━━ Supplied records

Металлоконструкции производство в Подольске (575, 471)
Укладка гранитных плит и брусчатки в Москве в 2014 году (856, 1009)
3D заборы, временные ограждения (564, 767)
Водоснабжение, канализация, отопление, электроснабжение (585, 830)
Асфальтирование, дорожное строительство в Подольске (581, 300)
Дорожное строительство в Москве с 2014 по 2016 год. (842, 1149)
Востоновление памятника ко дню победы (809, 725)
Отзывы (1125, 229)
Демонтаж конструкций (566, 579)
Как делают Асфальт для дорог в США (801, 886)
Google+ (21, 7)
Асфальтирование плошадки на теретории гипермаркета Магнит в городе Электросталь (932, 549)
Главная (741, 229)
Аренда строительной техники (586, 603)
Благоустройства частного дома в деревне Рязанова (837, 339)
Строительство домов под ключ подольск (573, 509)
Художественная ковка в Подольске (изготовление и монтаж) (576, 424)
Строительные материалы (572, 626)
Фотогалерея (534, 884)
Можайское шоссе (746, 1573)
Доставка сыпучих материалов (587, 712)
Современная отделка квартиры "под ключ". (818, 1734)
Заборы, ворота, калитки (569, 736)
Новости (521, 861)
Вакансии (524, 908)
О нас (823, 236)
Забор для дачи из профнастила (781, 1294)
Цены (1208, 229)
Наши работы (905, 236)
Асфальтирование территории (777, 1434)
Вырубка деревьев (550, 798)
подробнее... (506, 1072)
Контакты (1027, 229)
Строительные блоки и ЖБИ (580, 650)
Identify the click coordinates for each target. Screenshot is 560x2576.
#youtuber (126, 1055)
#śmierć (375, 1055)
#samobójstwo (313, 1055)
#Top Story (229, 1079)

━━━━

What to work on — Set out every record in full, exactly as given.

Exercise solution —
Металлоконструкции производство в Подольске (575, 471)
Укладка гранитных плит и брусчатки в Москве в 2014 году (856, 1009)
3D заборы, временные ограждения (564, 767)
Водоснабжение, канализация, отопление, электроснабжение (585, 830)
Асфальтирование, дорожное строительство в Подольске (581, 300)
Дорожное строительство в Москве с 2014 по 2016 год. (842, 1149)
Востоновление памятника ко дню победы (809, 725)
Отзывы (1125, 229)
Демонтаж конструкций (566, 579)
Как делают Асфальт для дорог в США (801, 886)
Google+ (21, 7)
Асфальтирование плошадки на теретории гипермаркета Магнит в городе Электросталь (932, 549)
Главная (741, 229)
Аренда строительной техники (586, 603)
Благоустройства частного дома в деревне Рязанова (837, 339)
Строительство домов под ключ подольск (573, 509)
Художественная ковка в Подольске (изготовление и монтаж) (576, 424)
Строительные материалы (572, 626)
Фотогалерея (534, 884)
Можайское шоссе (746, 1573)
Доставка сыпучих материалов (587, 712)
Современная отделка квартиры "под ключ". (818, 1734)
Заборы, ворота, калитки (569, 736)
Новости (521, 861)
Вакансии (524, 908)
О нас (823, 236)
Забор для дачи из профнастила (781, 1294)
Цены (1208, 229)
Наши работы (905, 236)
Асфальтирование территории (777, 1434)
Вырубка деревьев (550, 798)
подробнее... (506, 1072)
Контакты (1027, 229)
Строительные блоки и ЖБИ (580, 650)
Identify the click coordinates for each target. Screenshot is 560x2576.
#youtuber (126, 1055)
#śmierć (375, 1055)
#samobójstwo (313, 1055)
#Top Story (229, 1079)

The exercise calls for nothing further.